**Try it:**
Transcribe exactly everything in the data below from the line containing "février 2024 (208, 661)" down to the line containing "octobre 2024 (210, 628)", both lines included and nothing further.

**Data listing:**
=== Section Start ===
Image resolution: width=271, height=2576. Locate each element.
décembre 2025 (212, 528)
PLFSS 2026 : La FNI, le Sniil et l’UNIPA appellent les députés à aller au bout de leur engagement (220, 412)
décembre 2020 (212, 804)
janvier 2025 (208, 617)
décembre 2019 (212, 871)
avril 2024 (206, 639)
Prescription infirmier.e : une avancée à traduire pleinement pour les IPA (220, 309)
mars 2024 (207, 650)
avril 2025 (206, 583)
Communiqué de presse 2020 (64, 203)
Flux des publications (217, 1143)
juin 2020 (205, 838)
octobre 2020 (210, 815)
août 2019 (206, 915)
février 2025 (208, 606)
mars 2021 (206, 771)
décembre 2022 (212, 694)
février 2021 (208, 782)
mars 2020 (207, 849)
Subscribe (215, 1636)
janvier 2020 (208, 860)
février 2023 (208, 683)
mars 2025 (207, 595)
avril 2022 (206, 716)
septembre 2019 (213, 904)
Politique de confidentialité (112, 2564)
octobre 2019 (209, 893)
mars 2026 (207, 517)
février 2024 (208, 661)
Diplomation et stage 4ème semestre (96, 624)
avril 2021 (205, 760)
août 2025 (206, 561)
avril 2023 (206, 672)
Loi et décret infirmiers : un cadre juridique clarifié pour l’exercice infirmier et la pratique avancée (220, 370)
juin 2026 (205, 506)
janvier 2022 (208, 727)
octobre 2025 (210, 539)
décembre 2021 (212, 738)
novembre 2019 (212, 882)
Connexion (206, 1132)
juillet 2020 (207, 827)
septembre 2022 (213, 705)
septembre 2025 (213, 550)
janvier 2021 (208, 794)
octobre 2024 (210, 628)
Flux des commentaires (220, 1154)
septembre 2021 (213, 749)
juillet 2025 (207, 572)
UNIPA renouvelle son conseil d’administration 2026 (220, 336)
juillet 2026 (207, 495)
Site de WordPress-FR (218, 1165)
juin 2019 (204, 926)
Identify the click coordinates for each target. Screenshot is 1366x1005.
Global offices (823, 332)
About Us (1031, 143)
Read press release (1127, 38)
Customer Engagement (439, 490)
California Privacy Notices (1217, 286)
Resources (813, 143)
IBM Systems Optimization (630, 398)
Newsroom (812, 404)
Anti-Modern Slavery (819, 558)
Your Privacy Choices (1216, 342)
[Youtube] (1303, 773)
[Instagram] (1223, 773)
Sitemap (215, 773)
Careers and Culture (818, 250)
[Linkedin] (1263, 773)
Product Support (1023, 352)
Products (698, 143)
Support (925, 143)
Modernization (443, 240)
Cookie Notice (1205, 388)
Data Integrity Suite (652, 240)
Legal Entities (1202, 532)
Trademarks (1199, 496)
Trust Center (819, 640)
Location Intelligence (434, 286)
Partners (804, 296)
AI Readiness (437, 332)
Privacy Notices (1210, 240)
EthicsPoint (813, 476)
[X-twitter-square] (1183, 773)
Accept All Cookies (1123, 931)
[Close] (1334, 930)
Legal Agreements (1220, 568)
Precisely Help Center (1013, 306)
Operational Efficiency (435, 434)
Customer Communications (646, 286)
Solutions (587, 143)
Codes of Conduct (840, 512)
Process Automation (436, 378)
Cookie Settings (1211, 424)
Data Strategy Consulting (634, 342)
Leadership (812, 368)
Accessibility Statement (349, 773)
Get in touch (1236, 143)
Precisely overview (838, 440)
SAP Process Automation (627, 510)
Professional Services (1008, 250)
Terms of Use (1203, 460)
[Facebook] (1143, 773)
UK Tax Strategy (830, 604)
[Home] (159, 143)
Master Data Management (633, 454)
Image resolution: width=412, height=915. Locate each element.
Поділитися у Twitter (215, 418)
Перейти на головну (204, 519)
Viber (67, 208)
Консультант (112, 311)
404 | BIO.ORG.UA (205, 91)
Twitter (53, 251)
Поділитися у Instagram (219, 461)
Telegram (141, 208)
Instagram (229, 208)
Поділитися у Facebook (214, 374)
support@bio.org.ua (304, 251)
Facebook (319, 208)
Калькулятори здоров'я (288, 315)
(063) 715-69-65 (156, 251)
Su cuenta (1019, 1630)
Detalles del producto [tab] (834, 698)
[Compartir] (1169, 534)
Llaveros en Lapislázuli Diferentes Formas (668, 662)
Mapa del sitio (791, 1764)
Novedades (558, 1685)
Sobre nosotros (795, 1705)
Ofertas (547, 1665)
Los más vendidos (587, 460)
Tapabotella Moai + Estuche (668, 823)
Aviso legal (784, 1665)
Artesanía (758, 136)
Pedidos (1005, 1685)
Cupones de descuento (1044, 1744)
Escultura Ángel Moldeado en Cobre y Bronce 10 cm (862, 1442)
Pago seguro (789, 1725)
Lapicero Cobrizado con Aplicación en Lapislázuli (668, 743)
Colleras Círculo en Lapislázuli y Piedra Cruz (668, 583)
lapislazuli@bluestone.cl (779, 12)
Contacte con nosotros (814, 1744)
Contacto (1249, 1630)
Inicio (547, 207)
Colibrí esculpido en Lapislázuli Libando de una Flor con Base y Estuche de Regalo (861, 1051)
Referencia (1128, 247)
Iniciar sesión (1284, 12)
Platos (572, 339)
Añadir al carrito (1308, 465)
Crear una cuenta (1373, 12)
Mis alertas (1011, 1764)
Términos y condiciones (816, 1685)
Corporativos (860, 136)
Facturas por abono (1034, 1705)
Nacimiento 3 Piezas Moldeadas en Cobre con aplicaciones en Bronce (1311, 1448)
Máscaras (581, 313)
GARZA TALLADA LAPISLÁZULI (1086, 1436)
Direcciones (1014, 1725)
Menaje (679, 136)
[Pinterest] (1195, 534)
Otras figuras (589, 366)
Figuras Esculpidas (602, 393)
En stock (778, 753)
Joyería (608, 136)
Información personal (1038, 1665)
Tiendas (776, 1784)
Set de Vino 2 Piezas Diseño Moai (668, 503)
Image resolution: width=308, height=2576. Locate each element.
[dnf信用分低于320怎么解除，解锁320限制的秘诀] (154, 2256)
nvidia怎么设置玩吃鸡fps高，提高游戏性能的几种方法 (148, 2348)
=== Section End ===
**Output below:**
février 2024 (208, 661)
Diplomation et stage 4ème semestre (96, 624)
avril 2021 (205, 760)
août 2025 (206, 561)
avril 2023 (206, 672)
Loi et décret infirmiers : un cadre juridique clarifié pour l’exercice infirmier et la pratique avancée (220, 370)
juin 2026 (205, 506)
janvier 2022 (208, 727)
octobre 2025 (210, 539)
décembre 2021 (212, 738)
novembre 2019 (212, 882)
Connexion (206, 1132)
juillet 2020 (207, 827)
septembre 2022 (213, 705)
septembre 2025 (213, 550)
janvier 2021 (208, 794)
octobre 2024 (210, 628)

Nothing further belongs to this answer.